The cross-speaker emotion transfer task in TTS particularly aims to synthesize speech for a target speaker with the emotion transferred from reference speech recorded by another (source) speaker. During the emotion transfer process, the identity information of the source speaker could also affect the synthesized results, resulting in the issue of speaker leakage. This paper proposes a new method with the aim to synthesize controllable emotional expressive speech and meanwhile maintain the target speaker's identity in the cross-speaker emotion TTS task. The proposed method is a Tacotron2-based framework with the emotion embedding as the conditioning variable to provide emotion information. Two emotion disentangling modules are contained in our method to 1) get speaker-independent and emotion-discriminative embedding, and 2) explicitly constrain the emotion and speaker identity of synthetic speech to be that as expected. Moreover, we present an intuitive method to control the emotional strength in the synthetic speech for the target speaker.

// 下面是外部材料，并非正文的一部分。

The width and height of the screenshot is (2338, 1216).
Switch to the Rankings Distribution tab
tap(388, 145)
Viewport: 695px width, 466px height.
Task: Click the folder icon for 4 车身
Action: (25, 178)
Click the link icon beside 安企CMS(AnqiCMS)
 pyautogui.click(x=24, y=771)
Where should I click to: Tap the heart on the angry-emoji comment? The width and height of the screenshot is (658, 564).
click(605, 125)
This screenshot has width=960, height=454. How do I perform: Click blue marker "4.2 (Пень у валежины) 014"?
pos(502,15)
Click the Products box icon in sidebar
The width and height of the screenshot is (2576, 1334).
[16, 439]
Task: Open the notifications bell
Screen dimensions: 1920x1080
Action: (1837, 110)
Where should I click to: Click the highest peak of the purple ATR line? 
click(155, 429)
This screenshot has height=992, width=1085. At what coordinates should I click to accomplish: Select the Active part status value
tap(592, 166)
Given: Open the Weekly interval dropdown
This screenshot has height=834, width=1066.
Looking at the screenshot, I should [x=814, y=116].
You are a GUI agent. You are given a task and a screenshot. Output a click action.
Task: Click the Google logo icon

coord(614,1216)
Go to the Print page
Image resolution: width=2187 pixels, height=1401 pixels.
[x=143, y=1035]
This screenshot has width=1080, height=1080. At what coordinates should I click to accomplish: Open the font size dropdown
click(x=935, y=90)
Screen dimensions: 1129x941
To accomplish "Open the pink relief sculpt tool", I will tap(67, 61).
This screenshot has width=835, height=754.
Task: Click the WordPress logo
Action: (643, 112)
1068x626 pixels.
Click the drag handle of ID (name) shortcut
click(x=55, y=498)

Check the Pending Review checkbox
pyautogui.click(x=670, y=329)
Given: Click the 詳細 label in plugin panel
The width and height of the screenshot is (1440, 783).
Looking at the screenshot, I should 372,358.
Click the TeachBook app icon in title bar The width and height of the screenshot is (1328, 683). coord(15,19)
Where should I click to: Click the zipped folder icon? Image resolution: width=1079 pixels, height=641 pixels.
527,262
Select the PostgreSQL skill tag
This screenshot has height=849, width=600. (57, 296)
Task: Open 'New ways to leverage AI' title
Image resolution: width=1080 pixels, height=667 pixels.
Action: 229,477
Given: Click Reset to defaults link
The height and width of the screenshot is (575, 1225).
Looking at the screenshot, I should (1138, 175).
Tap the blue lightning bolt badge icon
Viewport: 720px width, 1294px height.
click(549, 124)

Specifically, the learned emotion embedding is adjusted with a flexible scalar value, which allows controlling the emotion strength conveyed by the embedding. Extensive experiments have been conducted on a Mandarin disjoint corpus, and the results demonstrate that the proposed method is able to synthesize reasonable emotional speech for the target speaker. Compared to the state-of-the-art reference embedding learned methods, our method gets the best performance on the cross-speaker emotion transfer task, indicating that our method achieves the new state-of-the-art performance on learning the speaker-independent emotion embedding. Furthermore, the strength ranking test and pitch trajectories plots demonstrate that the proposed method can effectively control the emotion strength, leading to prosody-diverse synthetic speech.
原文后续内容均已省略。